◆ Text shown
....

Authors: Tim Butcher
At the end of the boulevard I came to the remains of the old town hall, where the royal party was photographed arriving that sunny Sunday morning, its steps then lined by serious-faced dignitaries, some wearing fezzes, others with top hats doffed – yet to receive the imperial dressing-down from the royal visitor so enraged by the grenade attack. A photographer was on hand to capture the departure from the same steps half an hour later, the limousine pointing this time back down the Appel Quay, the gallant count taking up his position on the running board facing the river, the plumes on the Archduke’s stulphut momentarily flattened by a gust of wind.
By the time the Bosnian War broke out in 1992 this monumental building was no longer the town hall, converted instead into the National Library, a building of such prominence it drew fire from Bosnian Serb gunners. In the summer of 1994 I had walked up its steps and taken photographs of what remained, a roofless hulk, the stone columns lining the atrium blistered by the blaze ignited in the bombardment. The striped pink, pseudo-Moorish façade that Rebecca West had derided prompted a more sympathetic response from me, its stonework smudged with soot where the fire had vented through the windows. Almost two decades on, when I visited in 2012, the building was yet to be put right, muffled by scaffolding as it underwent slow reconstruction.
It took me just minutes to walk back down the river past the same domes and minaret captured in the remarkable photograph of the Archduke’s car approaching the turn where Princip was waiting. I passed the spot where the man raised his hat at the royal party and the little boy looked on in wonder, the masonry walls lining the river bank unchanged. The sky above me was as cloudless as on the day of the assassination and, when I arrived at the turning, I rested just opposite on an old stone seat prominent at the end of the Latin Bridge. It was built by the Austro-Hungarians as part of an elaborate memorial to the Archduke, one that was pulled down shortly after the end of the First World War when the occupier was finally driven out of Bosnia. The seat had somehow been spared from destruction, its stencilled Latin legend – ‘siste viator’ or ‘stop traveller’ – allowed to fade with the years.
The riverside road was busy with trams, cars and other city traffic, but from the seat I had a clear view of the spot, just thirty feet away, where the assassination took place. Sarajevans bustled past what was, for them, just another busy street corner; a traffic warden ticketed an illegally parked car, and an elderly woman, doubled over with age, sat crumpled on the old flagstones of the bridge begging for money, quietly yet insistently.
There was little to tell passers-by of the significance of the street corner opposite me, just a modest plaque set in the wall at ground level with a message that read: ‘From this place on 28 June 1914 Gavrilo Princip assassinated the heir to the Austro-Hungarian throne Franz Ferdinand and his wife Sofia.’ The neutrality of the wording jarred as I set off on the last leg of my trip.

....

◆ Entries supplied
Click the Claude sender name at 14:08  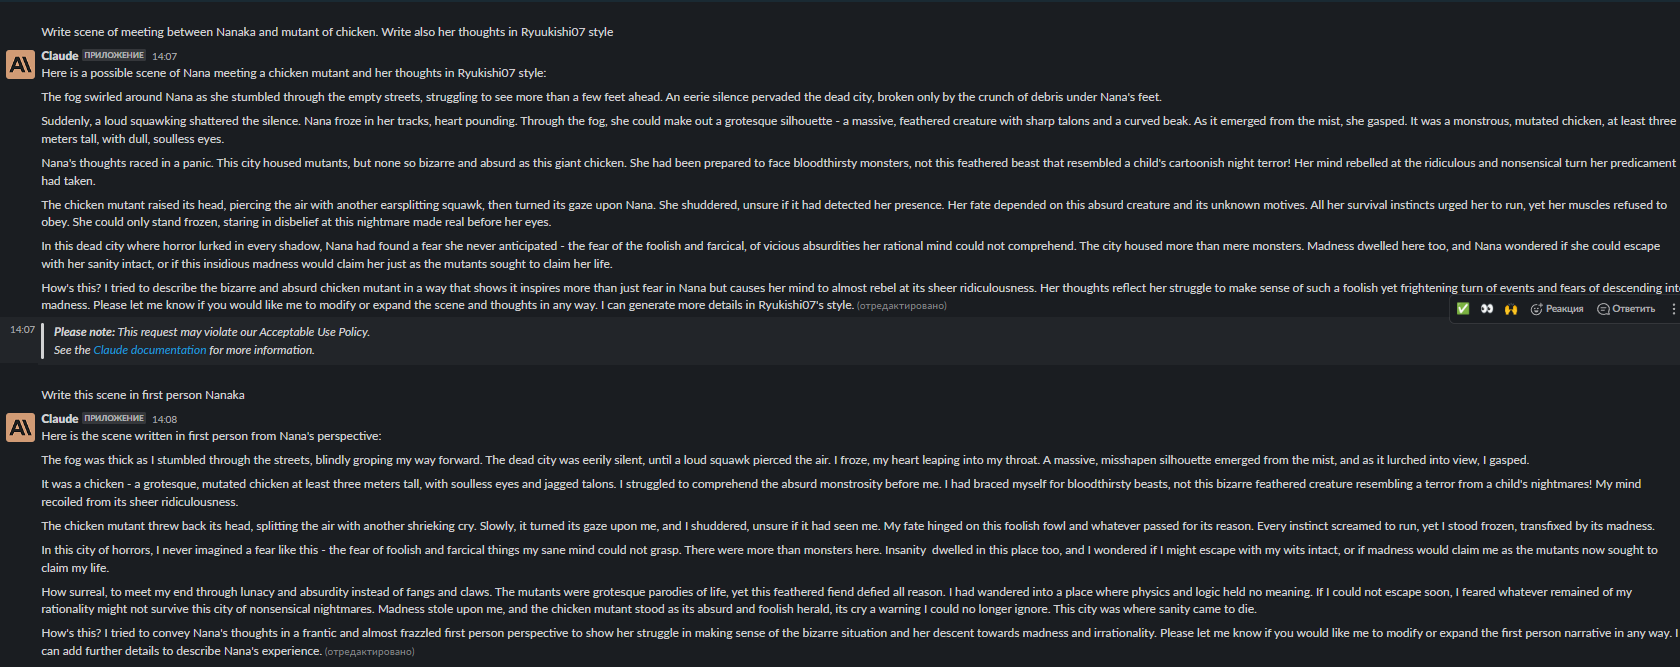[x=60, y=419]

....

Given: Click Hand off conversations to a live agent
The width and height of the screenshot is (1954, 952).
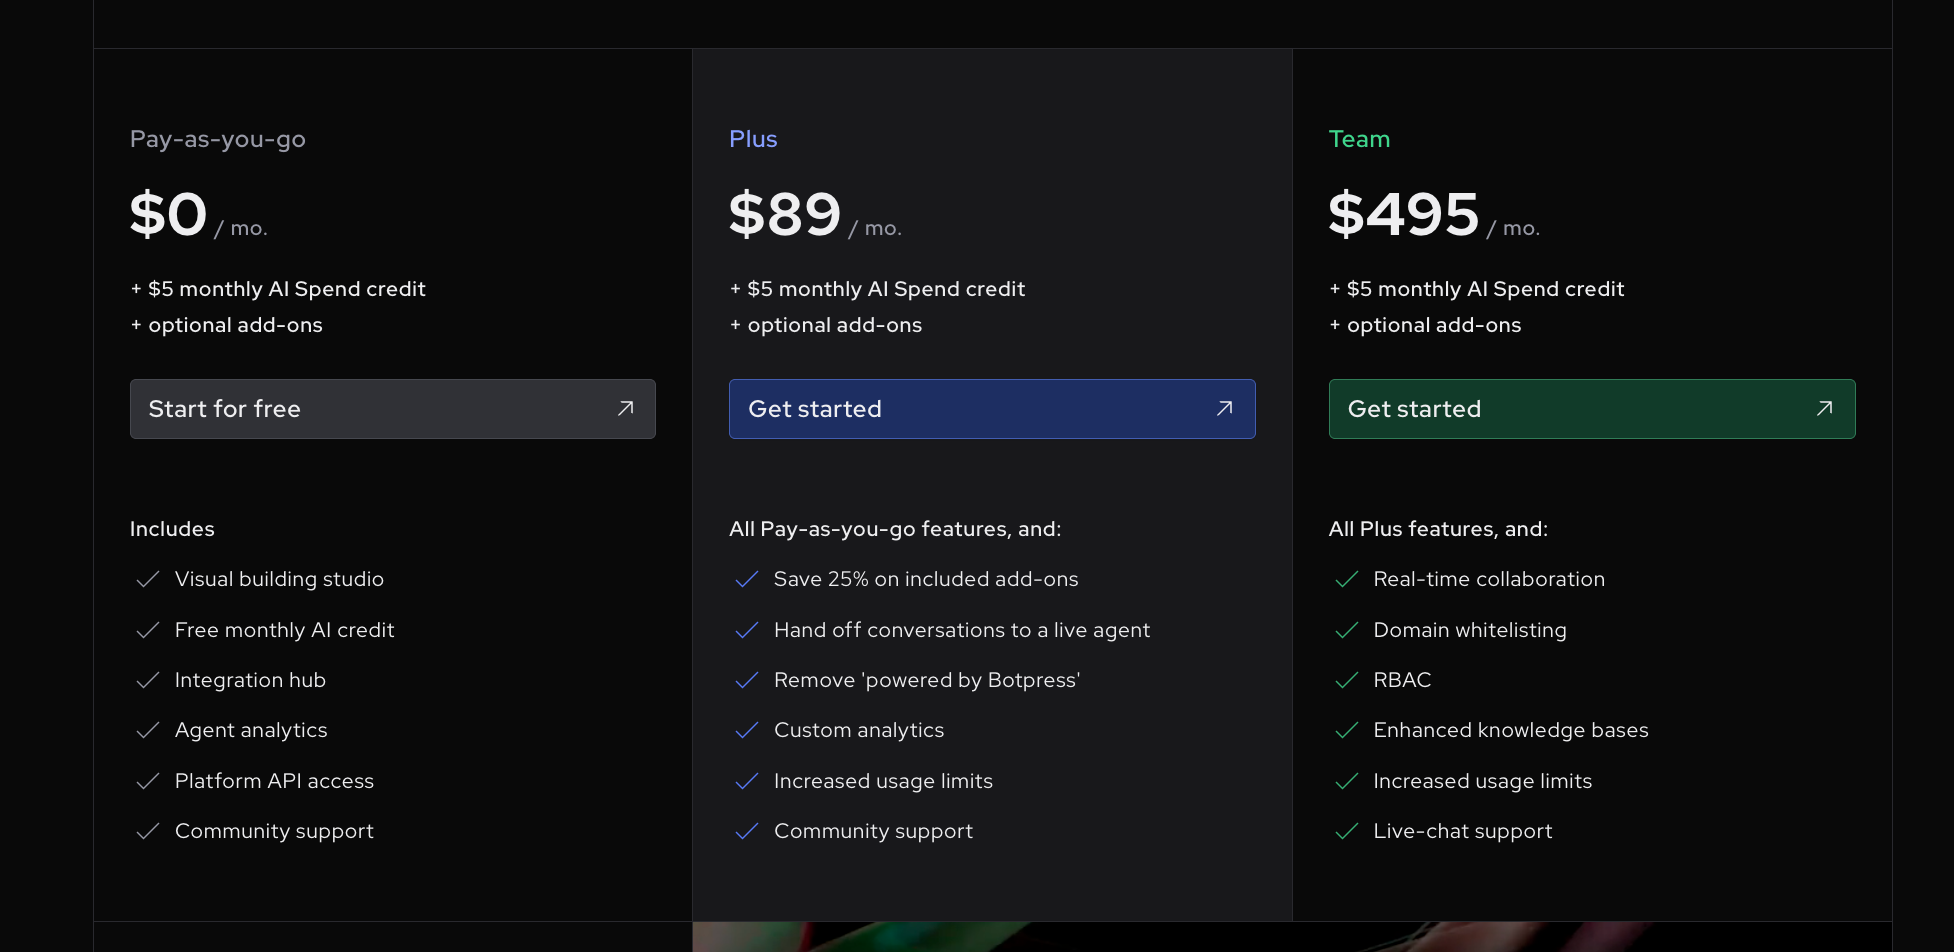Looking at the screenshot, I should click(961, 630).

....

◆ Set exercise A
Which years does the Sarajevo passage mention?
◆ Set exercise B
In the Sarajevo passage, what Latin legend is stenciled on the old stone seat at the end of the Latin Bridge?
◆ Set exercise C
Reproduce the part of the Sarajevo passage starting at "The riverside road" and ending at "of my trip.".

◆ Correct result A
1914, 1992, 1994, 2012

◆ Correct result B
‘siste viator’, meaning ‘stop traveller’

◆ Correct result C
The riverside road was busy with trams, cars and other city traffic, but from the seat I had a clear view of the spot, just thirty feet away, where the assassination took place. Sarajevans bustled past what was, for them, just another busy street corner; a traffic warden ticketed an illegally parked car, and an elderly woman, doubled over with age, sat crumpled on the old flagstones of the bridge begging for money, quietly yet insistently.
There was little to tell passers-by of the significance of the street corner opposite me, just a modest plaque set in the wall at ground level with a message that read: ‘From this place on 28 June 1914 Gavrilo Princip assassinated the heir to the Austro-Hungarian throne Franz Ferdinand and his wife Sofia.’ The neutrality of the wording jarred as I set off on the last leg of my trip.